RECORDS FOR THE TASK -
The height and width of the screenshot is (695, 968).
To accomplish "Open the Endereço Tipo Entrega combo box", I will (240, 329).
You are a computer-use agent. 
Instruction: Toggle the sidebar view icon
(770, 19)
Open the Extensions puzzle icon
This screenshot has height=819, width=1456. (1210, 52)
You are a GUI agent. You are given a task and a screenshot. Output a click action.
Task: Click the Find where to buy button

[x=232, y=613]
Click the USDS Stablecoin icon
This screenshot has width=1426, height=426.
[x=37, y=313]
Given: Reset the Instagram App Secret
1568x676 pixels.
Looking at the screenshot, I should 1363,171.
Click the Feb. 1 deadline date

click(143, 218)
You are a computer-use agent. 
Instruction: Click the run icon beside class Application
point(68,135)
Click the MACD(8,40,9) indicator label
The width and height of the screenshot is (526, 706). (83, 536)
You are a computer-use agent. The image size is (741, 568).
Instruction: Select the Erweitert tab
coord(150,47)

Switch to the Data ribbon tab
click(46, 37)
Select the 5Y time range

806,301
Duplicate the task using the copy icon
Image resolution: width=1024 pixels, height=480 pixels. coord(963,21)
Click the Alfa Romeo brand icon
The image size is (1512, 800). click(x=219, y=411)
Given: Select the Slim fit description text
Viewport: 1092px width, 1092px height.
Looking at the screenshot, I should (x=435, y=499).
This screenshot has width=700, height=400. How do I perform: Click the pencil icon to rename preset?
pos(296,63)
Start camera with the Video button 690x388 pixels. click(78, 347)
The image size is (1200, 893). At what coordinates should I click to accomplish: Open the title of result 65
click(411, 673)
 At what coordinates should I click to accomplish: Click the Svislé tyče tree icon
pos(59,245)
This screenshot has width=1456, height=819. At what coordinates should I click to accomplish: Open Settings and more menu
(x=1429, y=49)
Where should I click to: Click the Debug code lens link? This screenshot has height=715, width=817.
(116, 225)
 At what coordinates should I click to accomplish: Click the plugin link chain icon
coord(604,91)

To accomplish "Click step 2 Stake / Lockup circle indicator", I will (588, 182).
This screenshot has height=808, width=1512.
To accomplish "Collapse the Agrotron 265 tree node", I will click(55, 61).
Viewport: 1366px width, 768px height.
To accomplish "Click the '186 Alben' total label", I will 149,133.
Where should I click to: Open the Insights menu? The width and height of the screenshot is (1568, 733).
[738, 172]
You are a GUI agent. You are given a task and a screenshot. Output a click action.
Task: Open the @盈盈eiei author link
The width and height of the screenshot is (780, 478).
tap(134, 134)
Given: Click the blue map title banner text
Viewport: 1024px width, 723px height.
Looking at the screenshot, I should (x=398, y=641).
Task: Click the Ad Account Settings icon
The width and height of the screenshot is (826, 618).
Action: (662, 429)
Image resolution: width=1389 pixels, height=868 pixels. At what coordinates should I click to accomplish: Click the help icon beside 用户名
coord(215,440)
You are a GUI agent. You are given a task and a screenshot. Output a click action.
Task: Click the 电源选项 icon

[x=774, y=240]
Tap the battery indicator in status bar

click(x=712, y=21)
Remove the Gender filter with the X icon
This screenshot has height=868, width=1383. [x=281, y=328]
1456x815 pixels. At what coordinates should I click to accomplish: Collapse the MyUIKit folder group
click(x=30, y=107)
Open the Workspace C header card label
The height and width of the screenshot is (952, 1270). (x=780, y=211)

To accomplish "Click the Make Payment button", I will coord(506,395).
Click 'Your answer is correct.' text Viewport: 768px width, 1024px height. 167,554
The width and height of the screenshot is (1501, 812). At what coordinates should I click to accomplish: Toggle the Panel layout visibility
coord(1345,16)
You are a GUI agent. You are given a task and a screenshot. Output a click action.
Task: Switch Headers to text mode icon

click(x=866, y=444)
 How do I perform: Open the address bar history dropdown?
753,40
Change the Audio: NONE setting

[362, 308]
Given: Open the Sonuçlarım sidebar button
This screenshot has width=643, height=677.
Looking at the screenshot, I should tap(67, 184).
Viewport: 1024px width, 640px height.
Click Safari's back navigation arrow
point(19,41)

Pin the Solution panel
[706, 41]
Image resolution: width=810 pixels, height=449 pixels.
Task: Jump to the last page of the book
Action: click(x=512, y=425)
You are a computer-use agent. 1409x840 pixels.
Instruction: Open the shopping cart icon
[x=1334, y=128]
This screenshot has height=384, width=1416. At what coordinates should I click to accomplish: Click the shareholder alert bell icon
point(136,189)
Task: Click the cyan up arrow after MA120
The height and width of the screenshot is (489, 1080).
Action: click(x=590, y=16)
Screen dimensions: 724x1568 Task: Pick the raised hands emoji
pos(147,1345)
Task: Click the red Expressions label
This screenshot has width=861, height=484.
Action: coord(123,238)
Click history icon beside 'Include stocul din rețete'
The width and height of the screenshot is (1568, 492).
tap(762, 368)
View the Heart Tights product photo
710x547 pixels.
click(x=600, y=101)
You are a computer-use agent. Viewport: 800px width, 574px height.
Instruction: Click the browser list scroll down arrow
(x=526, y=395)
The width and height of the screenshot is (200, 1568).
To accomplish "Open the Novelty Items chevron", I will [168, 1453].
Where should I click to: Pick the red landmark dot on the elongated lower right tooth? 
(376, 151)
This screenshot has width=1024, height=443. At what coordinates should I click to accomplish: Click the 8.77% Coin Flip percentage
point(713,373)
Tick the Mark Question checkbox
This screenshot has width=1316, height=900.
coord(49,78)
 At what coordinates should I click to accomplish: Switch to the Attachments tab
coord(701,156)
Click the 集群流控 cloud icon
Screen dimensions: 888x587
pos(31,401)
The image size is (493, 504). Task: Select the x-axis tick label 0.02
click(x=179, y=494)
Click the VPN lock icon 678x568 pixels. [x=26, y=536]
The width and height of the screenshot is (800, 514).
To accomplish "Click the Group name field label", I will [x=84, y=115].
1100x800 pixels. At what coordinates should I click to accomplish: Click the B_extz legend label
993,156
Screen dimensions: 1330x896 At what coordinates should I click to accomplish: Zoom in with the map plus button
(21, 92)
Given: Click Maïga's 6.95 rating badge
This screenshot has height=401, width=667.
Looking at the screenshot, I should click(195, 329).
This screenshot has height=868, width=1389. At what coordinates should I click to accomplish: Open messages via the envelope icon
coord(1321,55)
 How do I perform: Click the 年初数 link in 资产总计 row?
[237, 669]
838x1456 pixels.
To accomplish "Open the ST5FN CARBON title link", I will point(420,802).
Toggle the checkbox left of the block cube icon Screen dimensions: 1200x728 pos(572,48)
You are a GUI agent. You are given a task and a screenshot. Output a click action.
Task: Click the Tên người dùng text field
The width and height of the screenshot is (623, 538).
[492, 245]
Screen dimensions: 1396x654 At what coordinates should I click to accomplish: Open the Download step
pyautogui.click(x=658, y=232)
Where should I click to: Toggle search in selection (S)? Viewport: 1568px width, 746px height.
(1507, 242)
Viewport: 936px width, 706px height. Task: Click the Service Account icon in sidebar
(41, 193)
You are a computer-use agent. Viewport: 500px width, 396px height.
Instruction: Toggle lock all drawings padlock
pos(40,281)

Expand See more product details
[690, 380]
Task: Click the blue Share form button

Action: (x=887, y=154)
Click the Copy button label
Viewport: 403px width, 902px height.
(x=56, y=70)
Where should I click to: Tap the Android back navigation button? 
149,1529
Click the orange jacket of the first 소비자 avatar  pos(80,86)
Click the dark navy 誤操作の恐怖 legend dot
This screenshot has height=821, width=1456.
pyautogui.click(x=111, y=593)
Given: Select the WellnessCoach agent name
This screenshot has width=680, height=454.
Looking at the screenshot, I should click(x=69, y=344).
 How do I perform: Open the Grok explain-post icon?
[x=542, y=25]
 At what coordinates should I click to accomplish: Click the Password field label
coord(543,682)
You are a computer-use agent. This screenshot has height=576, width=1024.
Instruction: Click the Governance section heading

TASK TO COMPLETE - Reproduce the stretch of the records from the start through the line containing "[x=232, y=613]", both included.

WORKED SOLUTION -
The height and width of the screenshot is (695, 968).
To accomplish "Open the Endereço Tipo Entrega combo box", I will (240, 329).
You are a computer-use agent. 
Instruction: Toggle the sidebar view icon
(770, 19)
Open the Extensions puzzle icon
This screenshot has height=819, width=1456. (1210, 52)
You are a GUI agent. You are given a task and a screenshot. Output a click action.
Task: Click the Find where to buy button

[x=232, y=613]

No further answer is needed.